The next bit sounds worse: to complete the job, the gentleman must then hang a weight off his member for no less than eight hours a day for several weeks after the op.  As well as sounding painful and unbelievably tedious, the results appear barely worth the trouble, with Wikipedia quoting an increase in penis length of 2-3cm and netdoctor stating that the only study available suggested that average increase in length was 0.5cm.  

The chap who was having it done actually seemed pretty normal, although my suspicions of obsessive/narcissistic personality traits were raised by his buff physique.  I didn’t catch all the programme so I didn’t see if he had a psychiatric evaluation.  I suspect not, as it might have spoilt things and there was a bit where he was talking to this psychology supervisor, who said sensible things which were completely ignored.  We got to have a look at the ‘inadequate’ equipment towards the end of the show and it looked perfectly fine to me.  We were also told at the end of the show that the penis surgeon had recently bought a new house in which to keep his four rollers;  I couldn’t help thinking our poor boy had been done. 

Leaving no grotesque stone unturned, the documentary makers included an interview with ‘Mister Mark’.  Mark is a gentleman who has injected enough silicon in his testicles and penis to make his scrotum 1ft in circumference.  He was appeared pleased as punch about this, and even has a website called ‘’ dedicated to his enlarged genitals (full admission: in the spirit of ‘frontier psychiatry’ I did visit this website, but I really wouldn’t recommend it to anyone of an even slightly queasy disposition).  

If I was trying to drum up business for myself, I’d be concerned if the psychology student was suffering from body dysmorphic disorder; Mister Mark is a subject for another day.  At the end of the show it was revealed that he was unwell and that he may be suffering from a silicon embolis.

Body dysmorphic disorder (Also known as dymorphophobia) was first described by Morselli in 1886:

‘A subjective description of ugliness and physical defect which the patient feels is noticable to others, although the appearance is within normal limits.  The dysmorphophobic patient is really miserable in the middle of his daily routines, everywhere and at any time, he is caught by the doubt of deformity’

Typically the patient is convinced that some part of his/her body is too large, too small or misshapen.  This is usually a part of the face, but can be any body part.  To other people the appearance is normal or there may be some slight abnormality.  The patient may be constantly preoccupied and tormented by his/her mistaken belief;  he/she may blame all his other difficulties on it.  For instance they may think that if only their nose were a better shape then they might have a better life or job. 

There may be time consuming behaviours.  I once had a patient who was constantly late for work as he used to spend hours examining his nose in the mirror.

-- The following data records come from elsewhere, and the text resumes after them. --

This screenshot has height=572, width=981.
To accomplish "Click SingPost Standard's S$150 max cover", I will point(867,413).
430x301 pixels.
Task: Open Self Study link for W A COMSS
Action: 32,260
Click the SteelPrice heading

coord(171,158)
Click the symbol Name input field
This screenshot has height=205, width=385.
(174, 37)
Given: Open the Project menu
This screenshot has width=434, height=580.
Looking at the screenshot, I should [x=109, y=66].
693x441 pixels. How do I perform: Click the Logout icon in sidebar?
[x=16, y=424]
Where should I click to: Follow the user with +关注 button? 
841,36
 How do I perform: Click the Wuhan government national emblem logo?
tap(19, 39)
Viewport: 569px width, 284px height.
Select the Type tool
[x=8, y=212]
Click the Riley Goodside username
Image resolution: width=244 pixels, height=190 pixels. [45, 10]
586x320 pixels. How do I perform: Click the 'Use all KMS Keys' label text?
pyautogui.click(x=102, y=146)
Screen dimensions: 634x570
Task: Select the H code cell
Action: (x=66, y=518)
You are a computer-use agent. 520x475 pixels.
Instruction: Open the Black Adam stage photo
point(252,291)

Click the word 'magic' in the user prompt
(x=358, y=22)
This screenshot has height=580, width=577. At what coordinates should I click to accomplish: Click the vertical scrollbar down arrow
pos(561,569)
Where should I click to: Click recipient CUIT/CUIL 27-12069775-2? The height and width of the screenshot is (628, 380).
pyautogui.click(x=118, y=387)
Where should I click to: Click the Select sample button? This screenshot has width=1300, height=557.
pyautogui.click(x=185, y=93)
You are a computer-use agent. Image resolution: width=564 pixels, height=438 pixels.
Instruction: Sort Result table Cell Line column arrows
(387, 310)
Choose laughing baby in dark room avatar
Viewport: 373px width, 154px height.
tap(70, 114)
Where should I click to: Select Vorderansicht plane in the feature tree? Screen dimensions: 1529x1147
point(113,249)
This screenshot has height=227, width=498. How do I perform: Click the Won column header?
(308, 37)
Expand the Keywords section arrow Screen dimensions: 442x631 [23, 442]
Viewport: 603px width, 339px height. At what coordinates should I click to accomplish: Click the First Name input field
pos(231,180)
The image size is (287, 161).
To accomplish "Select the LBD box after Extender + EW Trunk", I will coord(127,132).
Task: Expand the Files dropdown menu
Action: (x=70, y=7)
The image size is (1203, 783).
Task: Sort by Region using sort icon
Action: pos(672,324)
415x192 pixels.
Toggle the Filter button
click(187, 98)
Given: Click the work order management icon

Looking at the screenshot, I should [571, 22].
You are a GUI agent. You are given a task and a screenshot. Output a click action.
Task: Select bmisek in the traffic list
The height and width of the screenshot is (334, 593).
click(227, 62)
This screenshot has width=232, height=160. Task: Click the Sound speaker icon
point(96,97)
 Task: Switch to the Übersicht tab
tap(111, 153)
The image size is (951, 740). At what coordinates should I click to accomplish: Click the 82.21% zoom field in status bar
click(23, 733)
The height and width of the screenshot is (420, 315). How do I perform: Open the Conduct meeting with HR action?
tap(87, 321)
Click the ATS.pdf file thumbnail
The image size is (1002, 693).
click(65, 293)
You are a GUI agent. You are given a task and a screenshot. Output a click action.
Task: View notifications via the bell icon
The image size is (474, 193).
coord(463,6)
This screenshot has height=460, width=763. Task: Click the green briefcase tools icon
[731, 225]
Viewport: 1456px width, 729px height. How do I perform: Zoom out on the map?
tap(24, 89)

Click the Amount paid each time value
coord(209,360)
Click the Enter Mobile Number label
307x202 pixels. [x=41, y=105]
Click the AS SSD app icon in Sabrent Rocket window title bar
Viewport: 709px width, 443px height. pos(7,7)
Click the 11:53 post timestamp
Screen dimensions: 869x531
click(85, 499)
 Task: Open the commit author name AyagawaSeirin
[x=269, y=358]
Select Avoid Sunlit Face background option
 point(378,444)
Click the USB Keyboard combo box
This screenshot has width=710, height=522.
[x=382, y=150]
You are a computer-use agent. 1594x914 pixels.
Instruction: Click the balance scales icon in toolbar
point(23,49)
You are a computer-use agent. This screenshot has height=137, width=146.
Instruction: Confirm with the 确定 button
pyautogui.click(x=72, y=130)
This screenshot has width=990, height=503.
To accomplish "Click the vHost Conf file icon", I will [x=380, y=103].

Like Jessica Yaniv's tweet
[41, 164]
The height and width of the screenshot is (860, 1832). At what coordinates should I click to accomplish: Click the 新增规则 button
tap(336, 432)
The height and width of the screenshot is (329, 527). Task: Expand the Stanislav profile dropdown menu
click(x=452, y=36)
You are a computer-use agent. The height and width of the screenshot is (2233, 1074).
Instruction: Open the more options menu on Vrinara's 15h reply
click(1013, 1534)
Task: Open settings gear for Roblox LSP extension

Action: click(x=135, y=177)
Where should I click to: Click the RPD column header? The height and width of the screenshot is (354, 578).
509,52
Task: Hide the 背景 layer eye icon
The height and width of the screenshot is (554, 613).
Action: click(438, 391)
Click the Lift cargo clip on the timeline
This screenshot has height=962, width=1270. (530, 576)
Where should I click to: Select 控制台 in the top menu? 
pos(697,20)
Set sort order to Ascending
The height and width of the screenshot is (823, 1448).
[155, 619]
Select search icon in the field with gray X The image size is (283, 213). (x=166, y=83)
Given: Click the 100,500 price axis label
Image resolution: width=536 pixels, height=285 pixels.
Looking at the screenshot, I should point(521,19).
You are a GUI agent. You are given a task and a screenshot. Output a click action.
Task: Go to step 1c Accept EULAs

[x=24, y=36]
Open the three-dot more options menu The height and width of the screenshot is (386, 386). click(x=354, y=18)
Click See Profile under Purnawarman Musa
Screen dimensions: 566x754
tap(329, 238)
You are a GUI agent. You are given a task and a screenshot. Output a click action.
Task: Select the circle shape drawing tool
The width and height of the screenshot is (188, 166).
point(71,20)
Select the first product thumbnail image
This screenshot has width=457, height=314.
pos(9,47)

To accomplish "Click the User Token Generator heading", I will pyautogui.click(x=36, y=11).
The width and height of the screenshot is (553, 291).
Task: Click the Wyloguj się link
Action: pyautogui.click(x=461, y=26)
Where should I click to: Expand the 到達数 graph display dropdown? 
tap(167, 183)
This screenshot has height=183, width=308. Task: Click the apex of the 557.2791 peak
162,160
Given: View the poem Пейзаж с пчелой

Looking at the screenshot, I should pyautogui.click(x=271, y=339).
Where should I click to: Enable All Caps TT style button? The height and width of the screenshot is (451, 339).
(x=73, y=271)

There is substantial overlap with other psychiatric disorders, especially depression and social phobia.  At its extreme the BDD may be very disabling and may leave the patient housebound and unemployed.  In the absence of corrective operations, people have been known to take matters into their own hands, for instance using a clothes iron to remove wrinkles on their face.

The prevalence is 1% in the community. The treatment is often difficult and  surgery is usually contraindicated.  Patients usually will have unrealistic expectations and once the operation is complete their concern may transfer to another part of the body. 

Dr David Veale’s site has a BDD reference page which is worth a look.